* _Work item_
Copy nothing from the entries below except the lines from the one containing "Follow the ProcessImplForWin32.java:691 link" through the one containing "Click the sidebar search field", and copy those exactly.

* _Input data_
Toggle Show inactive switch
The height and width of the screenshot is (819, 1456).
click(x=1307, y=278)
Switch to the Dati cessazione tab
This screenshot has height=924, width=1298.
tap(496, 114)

* * *

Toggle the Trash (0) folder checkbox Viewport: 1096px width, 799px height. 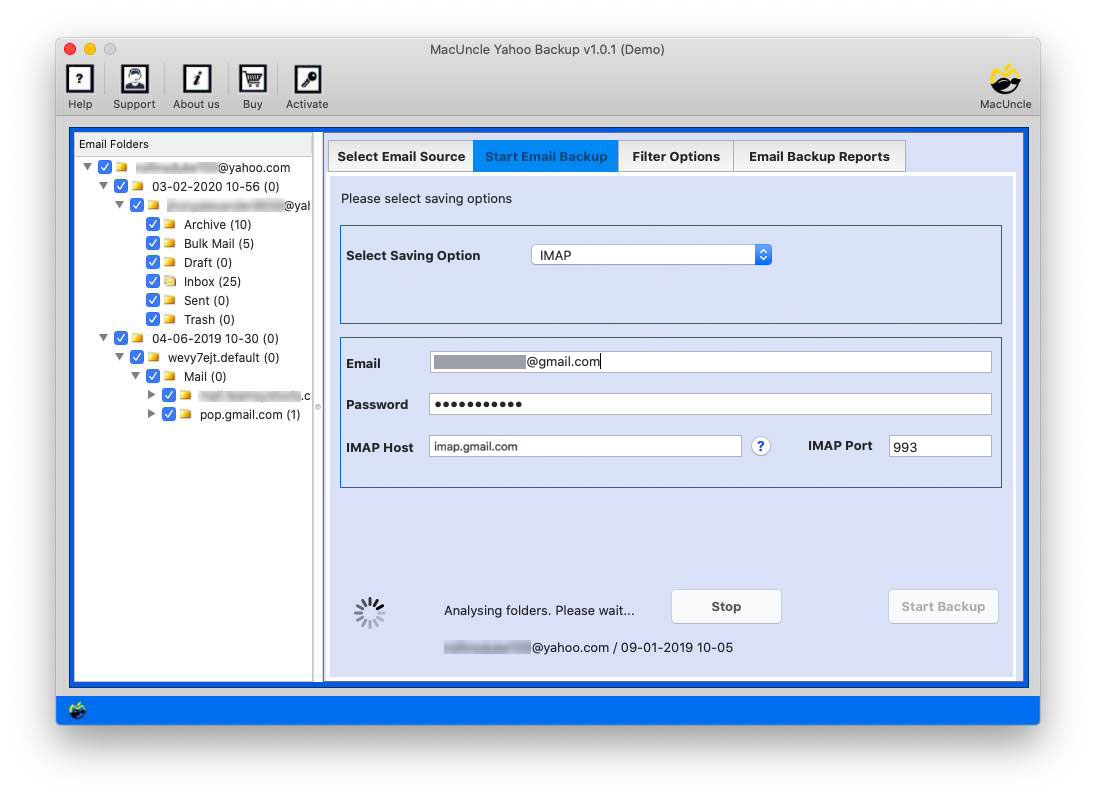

--

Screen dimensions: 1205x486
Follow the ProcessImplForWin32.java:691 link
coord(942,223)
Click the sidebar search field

* _Result_
Follow the ProcessImplForWin32.java:691 link
coord(942,223)
Click the sidebar search field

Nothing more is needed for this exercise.